◆ **TASK DESCRIPTION**
The answer should be an exact repeat of the stretch of material below from the line containing "This screenshot has height=807, width=1512." through the line containing "Given: Launch Calculator from Most used list".

+++

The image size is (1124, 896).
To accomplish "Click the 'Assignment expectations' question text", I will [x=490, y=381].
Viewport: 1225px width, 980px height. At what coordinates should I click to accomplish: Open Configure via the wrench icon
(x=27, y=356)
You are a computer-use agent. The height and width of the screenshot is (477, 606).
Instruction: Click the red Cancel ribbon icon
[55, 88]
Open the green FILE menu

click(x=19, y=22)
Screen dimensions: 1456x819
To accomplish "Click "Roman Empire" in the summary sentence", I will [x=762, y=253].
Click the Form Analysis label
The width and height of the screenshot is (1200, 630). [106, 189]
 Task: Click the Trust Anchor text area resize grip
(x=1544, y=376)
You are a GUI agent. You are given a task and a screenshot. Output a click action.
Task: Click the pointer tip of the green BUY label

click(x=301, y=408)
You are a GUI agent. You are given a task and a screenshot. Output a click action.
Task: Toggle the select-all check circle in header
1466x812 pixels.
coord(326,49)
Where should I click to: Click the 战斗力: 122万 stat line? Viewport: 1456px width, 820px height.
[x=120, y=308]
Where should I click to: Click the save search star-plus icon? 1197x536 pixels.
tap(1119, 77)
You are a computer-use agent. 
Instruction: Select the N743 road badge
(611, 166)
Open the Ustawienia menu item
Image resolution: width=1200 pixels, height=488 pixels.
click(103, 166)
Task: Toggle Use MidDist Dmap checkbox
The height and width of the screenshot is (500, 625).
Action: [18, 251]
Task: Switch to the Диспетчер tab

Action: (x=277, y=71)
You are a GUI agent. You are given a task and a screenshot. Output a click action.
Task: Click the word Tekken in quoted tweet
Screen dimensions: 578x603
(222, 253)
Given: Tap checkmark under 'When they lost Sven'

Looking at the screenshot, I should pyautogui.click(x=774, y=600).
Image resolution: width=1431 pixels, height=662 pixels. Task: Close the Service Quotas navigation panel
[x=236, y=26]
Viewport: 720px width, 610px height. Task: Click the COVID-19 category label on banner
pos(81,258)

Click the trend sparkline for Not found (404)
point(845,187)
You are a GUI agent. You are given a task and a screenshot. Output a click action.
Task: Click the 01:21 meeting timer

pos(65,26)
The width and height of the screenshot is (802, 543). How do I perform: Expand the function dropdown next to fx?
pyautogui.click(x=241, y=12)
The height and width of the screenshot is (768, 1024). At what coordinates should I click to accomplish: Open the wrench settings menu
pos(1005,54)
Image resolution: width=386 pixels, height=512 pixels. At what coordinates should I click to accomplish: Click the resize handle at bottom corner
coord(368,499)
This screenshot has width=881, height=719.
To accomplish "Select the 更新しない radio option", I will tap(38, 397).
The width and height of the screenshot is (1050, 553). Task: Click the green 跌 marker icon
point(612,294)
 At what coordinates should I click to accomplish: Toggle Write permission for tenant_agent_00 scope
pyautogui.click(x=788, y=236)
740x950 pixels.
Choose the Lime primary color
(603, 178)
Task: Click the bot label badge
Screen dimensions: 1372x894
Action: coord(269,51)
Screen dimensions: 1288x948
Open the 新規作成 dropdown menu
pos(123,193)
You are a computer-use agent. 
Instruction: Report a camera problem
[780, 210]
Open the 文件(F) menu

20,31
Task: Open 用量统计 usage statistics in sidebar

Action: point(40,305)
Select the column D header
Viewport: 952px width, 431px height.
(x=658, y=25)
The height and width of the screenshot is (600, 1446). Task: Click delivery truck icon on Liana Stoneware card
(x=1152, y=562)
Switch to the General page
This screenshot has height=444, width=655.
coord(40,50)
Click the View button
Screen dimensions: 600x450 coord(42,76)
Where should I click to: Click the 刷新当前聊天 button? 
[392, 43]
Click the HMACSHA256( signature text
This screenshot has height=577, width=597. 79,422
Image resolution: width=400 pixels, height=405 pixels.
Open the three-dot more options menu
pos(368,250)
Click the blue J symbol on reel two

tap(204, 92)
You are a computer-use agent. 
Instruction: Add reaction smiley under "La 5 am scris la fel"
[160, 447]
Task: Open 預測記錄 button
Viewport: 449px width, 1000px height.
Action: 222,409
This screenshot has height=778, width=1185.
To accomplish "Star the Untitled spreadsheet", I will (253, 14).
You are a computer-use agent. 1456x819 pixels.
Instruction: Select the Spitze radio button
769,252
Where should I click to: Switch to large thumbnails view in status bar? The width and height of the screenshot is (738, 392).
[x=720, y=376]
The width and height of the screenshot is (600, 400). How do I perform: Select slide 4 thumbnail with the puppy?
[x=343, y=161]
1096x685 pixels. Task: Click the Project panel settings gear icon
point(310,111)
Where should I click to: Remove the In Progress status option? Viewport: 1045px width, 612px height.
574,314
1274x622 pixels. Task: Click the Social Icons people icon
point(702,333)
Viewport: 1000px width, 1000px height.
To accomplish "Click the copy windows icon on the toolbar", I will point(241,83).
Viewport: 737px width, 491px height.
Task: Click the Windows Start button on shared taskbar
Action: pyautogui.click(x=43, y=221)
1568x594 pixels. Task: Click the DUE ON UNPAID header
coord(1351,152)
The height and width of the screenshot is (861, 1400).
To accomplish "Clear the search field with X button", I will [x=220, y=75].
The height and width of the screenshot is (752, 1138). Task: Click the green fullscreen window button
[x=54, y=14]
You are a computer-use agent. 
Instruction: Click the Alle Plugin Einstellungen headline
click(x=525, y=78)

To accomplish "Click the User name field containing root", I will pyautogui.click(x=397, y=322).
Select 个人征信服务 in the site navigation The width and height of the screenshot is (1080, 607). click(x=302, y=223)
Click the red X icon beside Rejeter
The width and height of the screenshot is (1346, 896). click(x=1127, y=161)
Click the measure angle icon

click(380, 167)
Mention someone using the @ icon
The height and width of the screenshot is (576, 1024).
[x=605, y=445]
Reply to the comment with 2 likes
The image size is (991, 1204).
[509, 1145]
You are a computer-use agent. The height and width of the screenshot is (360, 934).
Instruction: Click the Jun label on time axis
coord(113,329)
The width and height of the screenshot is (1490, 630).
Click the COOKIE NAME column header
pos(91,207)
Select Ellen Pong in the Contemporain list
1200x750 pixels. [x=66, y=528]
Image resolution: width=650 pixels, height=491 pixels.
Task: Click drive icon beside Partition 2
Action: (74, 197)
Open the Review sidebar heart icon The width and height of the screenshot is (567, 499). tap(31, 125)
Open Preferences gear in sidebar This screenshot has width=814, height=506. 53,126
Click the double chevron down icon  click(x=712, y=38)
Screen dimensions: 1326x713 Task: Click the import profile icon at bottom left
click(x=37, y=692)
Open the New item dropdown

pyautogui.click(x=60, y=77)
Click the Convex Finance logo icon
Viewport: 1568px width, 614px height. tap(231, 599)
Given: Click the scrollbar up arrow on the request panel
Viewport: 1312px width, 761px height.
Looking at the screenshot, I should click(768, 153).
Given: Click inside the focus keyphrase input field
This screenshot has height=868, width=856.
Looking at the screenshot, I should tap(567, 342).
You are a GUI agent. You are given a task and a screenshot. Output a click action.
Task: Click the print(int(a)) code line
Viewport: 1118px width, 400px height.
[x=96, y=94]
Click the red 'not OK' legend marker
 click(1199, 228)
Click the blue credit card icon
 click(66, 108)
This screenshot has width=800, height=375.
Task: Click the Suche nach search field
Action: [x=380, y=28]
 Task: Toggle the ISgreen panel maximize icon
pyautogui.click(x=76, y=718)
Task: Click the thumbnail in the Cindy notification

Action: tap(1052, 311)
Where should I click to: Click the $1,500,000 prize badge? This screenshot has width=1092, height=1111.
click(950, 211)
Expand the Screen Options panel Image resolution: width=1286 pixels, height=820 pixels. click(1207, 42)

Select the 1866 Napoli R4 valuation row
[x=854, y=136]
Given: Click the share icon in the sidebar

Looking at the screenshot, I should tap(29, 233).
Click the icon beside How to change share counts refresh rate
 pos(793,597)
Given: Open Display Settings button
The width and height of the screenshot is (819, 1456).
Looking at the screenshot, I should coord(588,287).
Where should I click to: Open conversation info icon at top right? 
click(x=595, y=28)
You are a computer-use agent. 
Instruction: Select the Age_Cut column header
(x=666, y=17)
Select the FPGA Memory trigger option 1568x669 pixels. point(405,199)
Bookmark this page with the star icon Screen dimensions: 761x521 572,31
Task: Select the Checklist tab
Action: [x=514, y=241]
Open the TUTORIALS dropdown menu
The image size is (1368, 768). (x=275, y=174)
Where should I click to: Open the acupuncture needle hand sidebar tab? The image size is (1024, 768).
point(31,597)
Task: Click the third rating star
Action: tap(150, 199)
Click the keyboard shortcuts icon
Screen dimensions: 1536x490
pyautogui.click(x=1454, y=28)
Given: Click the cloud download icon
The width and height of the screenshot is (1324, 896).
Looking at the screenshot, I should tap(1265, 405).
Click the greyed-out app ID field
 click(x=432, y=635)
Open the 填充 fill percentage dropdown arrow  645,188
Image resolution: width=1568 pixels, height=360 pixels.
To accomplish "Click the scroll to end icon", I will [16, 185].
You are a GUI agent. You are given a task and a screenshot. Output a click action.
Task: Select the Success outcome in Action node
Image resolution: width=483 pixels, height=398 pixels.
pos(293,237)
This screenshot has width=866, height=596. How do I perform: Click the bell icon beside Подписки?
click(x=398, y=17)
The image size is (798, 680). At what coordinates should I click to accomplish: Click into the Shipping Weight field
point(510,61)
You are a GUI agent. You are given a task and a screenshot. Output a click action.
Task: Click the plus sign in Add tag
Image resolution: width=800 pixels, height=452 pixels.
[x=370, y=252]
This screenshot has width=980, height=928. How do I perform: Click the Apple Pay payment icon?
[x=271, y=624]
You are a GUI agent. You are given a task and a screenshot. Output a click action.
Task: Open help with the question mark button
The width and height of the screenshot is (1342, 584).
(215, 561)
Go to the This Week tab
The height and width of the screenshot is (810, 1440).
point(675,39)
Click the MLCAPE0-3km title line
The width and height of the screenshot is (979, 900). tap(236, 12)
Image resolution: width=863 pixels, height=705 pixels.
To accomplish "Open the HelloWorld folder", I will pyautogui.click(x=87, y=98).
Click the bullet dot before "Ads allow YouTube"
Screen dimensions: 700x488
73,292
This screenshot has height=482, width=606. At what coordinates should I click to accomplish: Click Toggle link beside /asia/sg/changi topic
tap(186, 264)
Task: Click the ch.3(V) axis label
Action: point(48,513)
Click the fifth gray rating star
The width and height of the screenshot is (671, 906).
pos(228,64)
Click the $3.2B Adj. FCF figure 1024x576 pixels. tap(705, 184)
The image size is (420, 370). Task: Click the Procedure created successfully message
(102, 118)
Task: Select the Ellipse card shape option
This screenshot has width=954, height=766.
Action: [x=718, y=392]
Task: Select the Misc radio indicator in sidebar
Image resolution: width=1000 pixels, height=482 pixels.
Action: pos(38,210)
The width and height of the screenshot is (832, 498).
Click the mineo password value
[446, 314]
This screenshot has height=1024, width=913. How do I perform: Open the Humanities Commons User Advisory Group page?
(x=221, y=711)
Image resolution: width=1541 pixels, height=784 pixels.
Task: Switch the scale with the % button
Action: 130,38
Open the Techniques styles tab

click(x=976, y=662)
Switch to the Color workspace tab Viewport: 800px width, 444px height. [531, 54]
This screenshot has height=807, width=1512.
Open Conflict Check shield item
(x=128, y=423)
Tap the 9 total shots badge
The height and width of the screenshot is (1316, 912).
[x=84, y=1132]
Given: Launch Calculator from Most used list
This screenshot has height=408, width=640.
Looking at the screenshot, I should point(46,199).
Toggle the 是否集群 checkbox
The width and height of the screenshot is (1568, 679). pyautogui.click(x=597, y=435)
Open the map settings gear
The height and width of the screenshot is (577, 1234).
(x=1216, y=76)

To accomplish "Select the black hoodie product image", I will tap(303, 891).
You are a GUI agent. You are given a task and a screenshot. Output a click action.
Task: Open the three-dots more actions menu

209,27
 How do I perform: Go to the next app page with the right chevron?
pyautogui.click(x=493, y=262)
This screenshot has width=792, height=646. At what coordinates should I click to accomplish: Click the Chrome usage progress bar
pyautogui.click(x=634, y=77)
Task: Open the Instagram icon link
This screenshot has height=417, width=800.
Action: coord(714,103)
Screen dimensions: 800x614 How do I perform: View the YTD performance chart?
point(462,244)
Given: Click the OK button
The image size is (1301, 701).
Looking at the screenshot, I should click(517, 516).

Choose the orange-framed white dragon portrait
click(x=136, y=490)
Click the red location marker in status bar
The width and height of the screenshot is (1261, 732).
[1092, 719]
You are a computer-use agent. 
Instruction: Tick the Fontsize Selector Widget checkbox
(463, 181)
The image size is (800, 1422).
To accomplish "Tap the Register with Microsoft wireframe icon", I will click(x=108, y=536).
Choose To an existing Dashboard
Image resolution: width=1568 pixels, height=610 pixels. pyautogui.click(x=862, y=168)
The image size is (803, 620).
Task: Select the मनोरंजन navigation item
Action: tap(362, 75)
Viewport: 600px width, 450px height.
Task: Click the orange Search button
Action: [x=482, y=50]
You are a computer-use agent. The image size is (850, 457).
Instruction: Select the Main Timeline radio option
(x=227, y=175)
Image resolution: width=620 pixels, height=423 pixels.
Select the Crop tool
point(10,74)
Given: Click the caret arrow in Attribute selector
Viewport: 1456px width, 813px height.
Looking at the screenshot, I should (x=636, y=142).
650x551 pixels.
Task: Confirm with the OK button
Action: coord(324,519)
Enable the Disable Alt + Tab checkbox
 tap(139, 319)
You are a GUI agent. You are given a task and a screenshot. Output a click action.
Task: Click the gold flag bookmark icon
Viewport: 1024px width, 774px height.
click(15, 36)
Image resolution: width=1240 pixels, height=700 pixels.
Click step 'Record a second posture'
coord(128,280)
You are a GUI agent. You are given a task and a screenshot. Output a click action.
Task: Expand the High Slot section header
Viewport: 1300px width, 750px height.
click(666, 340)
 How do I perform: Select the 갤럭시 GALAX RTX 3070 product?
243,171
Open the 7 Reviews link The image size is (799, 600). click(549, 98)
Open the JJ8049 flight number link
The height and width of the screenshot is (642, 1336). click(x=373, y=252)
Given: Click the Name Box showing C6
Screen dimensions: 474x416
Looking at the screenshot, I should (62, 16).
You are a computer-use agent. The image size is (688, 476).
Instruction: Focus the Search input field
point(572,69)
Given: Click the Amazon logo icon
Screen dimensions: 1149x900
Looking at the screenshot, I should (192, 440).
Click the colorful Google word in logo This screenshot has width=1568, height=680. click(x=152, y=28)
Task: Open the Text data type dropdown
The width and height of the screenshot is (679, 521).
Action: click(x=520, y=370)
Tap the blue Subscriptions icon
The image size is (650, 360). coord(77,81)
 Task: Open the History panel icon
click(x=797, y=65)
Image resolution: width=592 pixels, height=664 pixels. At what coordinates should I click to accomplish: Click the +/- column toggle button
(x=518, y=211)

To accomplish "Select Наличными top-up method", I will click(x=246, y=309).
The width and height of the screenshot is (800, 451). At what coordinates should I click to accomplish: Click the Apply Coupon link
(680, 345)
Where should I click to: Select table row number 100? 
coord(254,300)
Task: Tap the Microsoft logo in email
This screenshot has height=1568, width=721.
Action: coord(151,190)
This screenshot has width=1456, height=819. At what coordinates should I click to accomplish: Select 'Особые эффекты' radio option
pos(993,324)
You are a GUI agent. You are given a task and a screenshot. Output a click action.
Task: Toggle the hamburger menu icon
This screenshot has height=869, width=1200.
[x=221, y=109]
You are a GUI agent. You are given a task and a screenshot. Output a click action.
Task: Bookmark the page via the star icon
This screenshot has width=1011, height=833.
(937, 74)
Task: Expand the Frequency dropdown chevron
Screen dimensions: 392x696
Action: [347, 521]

+++

◆ **OUTPUT FOR THIS EXERCISE**
This screenshot has height=807, width=1512.
Open Conflict Check shield item
(x=128, y=423)
Tap the 9 total shots badge
The height and width of the screenshot is (1316, 912).
[x=84, y=1132]
Given: Launch Calculator from Most used list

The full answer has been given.